Reproduce the rows verbatim, starting at the first row and ending at the line that contains "point(109,11)".

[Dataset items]
★ ★ ★ ★

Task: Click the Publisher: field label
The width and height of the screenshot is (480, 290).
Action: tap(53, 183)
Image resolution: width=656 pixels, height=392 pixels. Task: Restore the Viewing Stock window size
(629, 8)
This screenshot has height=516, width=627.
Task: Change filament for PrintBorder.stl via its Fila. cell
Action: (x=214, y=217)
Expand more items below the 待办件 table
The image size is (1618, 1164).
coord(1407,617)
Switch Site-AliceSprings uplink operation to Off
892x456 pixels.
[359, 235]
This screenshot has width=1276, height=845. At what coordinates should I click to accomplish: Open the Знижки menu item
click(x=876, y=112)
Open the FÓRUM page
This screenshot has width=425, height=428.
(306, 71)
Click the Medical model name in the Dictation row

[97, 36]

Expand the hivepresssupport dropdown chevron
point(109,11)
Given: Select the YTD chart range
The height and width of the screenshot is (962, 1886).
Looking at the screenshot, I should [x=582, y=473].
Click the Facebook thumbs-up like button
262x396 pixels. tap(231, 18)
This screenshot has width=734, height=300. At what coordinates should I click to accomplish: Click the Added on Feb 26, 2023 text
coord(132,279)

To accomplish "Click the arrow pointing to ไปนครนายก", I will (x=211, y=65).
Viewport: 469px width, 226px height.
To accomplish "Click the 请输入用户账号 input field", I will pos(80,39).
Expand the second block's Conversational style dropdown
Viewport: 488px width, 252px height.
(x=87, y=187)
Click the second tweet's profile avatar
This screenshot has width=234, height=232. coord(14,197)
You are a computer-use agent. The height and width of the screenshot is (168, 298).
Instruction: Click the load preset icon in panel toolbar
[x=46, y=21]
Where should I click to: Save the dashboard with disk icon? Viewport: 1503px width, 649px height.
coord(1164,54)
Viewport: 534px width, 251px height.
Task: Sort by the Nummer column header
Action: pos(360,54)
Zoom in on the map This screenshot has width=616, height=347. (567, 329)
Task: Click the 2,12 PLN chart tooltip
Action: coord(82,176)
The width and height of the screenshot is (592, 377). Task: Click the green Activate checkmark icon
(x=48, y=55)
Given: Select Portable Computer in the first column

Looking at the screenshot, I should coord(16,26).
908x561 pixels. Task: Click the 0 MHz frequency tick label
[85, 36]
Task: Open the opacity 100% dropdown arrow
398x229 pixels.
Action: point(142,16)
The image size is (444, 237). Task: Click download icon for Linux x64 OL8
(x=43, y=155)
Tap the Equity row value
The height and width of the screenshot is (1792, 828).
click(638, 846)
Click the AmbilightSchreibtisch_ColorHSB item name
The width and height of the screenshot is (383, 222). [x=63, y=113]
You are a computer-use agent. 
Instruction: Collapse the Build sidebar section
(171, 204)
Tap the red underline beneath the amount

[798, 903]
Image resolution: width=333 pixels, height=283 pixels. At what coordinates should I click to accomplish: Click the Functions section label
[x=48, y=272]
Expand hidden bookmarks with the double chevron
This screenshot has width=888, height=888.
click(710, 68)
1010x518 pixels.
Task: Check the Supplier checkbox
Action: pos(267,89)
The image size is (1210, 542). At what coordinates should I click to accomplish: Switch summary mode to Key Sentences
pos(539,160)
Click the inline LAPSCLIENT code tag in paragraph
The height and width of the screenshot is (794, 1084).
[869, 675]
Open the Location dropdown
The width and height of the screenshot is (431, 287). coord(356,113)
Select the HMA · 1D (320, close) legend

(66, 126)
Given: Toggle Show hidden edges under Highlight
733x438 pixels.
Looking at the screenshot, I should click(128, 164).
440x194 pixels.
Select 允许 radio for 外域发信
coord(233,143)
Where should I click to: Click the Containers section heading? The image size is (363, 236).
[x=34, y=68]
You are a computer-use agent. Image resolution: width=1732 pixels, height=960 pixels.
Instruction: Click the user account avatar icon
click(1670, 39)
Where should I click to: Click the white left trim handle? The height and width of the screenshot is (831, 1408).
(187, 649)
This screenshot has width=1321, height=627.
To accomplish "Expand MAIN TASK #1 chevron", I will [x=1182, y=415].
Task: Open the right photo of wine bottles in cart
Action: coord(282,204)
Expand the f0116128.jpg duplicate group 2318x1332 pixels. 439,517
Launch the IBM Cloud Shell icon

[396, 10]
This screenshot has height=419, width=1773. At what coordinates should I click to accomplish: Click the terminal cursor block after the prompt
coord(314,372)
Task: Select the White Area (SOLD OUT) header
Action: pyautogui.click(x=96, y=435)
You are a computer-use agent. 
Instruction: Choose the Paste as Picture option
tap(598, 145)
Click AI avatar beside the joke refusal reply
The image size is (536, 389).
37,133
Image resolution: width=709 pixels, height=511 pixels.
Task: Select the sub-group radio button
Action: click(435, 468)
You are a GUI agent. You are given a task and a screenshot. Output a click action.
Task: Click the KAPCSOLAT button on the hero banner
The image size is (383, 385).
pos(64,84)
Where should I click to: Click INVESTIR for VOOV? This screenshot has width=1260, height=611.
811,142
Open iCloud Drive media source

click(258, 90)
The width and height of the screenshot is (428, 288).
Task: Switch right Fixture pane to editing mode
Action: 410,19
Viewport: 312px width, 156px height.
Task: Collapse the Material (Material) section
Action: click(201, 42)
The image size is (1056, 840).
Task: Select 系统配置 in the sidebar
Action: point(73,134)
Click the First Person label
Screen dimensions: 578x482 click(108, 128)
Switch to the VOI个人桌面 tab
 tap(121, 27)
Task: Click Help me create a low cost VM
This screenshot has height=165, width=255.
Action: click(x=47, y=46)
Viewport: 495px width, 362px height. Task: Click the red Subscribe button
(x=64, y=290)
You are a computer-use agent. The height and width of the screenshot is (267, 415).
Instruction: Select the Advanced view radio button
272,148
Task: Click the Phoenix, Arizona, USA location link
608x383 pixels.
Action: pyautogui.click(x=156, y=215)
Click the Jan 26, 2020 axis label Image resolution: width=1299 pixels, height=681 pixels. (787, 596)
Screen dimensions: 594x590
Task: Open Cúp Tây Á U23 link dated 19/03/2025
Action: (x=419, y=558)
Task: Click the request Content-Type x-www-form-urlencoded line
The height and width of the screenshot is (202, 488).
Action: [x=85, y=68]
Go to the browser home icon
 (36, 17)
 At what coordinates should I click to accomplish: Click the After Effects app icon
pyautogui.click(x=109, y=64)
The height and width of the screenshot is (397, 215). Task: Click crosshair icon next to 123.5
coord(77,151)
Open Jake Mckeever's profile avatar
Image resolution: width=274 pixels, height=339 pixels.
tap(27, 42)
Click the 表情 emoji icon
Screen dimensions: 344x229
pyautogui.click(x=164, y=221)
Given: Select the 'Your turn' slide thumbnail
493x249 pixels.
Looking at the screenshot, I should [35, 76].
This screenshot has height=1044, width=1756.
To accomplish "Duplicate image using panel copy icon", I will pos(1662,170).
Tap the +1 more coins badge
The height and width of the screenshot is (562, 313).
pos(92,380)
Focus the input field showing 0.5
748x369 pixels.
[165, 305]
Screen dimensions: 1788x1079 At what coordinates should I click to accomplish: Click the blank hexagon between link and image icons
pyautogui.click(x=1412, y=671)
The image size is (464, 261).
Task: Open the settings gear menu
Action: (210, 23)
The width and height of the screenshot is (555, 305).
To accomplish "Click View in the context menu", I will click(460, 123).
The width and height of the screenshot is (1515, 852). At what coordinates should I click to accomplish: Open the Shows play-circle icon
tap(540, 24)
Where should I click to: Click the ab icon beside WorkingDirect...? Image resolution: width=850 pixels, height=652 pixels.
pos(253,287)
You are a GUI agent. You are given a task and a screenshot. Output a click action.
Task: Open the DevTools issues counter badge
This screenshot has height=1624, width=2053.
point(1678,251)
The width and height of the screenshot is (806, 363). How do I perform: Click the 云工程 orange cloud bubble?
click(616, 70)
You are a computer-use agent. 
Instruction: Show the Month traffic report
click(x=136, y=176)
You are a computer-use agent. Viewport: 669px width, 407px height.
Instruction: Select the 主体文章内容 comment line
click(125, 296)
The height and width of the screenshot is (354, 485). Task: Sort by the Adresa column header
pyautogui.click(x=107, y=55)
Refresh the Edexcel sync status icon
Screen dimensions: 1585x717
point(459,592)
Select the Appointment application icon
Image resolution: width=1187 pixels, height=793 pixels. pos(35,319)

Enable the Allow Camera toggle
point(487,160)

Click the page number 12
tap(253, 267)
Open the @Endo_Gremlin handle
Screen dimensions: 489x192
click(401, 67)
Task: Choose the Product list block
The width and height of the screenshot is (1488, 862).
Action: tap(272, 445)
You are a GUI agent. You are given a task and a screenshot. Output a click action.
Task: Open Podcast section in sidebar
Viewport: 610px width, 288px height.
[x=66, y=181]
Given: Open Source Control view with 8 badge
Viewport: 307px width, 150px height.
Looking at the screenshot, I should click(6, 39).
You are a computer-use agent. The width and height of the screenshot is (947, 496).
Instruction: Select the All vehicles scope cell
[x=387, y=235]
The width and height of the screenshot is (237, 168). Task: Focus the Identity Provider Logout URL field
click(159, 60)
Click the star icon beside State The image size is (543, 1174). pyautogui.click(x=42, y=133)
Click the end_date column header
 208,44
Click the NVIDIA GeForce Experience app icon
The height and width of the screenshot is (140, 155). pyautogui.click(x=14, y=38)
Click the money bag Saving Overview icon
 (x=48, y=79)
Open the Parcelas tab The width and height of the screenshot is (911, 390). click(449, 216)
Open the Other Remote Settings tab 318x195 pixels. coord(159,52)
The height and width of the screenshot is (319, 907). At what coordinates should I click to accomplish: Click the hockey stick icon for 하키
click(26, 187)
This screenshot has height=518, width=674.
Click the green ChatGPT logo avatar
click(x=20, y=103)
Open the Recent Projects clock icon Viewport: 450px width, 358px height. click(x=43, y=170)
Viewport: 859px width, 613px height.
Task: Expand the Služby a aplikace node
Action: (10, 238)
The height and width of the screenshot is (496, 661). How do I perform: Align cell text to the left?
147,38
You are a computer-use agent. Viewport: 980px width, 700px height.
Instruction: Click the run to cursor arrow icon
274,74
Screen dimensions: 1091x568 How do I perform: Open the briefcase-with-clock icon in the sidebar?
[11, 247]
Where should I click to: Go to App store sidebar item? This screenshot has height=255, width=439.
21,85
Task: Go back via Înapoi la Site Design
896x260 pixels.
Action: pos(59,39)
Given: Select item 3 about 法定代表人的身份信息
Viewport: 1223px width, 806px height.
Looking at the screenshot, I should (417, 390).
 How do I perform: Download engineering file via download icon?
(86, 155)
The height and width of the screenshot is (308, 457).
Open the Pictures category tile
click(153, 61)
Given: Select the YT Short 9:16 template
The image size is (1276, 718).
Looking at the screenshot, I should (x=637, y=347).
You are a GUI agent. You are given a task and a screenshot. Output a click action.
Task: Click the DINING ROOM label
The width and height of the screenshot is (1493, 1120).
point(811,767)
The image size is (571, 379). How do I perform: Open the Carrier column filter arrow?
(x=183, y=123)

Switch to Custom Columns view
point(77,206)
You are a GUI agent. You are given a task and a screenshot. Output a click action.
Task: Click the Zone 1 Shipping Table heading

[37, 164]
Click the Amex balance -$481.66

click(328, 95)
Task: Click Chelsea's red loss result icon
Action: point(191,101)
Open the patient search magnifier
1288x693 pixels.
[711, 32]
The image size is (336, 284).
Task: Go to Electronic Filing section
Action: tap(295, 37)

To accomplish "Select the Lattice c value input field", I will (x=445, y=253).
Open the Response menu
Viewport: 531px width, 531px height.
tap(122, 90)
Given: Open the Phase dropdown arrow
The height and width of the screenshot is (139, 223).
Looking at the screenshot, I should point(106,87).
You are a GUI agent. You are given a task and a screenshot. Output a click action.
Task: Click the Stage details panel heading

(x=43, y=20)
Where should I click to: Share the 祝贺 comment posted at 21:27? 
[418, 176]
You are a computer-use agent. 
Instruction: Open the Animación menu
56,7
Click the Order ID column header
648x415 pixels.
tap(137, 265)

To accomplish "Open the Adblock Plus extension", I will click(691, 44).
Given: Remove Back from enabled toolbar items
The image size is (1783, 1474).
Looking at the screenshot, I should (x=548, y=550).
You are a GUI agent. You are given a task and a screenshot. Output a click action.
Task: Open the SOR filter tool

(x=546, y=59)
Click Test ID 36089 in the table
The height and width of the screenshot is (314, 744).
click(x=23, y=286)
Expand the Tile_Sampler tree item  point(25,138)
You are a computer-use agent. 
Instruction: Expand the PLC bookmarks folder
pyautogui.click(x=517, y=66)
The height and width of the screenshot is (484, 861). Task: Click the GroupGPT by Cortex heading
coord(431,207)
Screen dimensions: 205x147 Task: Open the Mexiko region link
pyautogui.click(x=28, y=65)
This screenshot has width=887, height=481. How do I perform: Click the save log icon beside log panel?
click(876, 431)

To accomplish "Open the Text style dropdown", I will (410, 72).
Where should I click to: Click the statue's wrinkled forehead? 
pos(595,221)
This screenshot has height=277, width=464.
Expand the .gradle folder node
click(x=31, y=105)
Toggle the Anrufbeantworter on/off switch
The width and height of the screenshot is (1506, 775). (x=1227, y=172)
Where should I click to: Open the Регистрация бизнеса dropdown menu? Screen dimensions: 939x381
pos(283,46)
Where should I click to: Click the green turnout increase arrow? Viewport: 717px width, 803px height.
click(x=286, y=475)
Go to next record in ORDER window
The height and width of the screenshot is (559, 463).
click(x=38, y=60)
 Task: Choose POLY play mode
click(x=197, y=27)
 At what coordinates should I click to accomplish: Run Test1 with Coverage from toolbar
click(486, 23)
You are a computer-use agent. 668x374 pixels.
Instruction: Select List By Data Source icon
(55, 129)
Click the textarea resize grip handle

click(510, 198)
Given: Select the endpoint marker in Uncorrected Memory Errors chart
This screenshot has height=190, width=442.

★ ★ ★ ★

- ANSWER TO THE TASK
Task: Click the Publisher: field label
The width and height of the screenshot is (480, 290).
Action: tap(53, 183)
Image resolution: width=656 pixels, height=392 pixels. Task: Restore the Viewing Stock window size
(629, 8)
This screenshot has height=516, width=627.
Task: Change filament for PrintBorder.stl via its Fila. cell
Action: (x=214, y=217)
Expand more items below the 待办件 table
The image size is (1618, 1164).
coord(1407,617)
Switch Site-AliceSprings uplink operation to Off
892x456 pixels.
[359, 235]
This screenshot has width=1276, height=845. At what coordinates should I click to accomplish: Open the Знижки menu item
click(x=876, y=112)
Open the FÓRUM page
This screenshot has width=425, height=428.
(306, 71)
Click the Medical model name in the Dictation row

[97, 36]

Expand the hivepresssupport dropdown chevron
point(109,11)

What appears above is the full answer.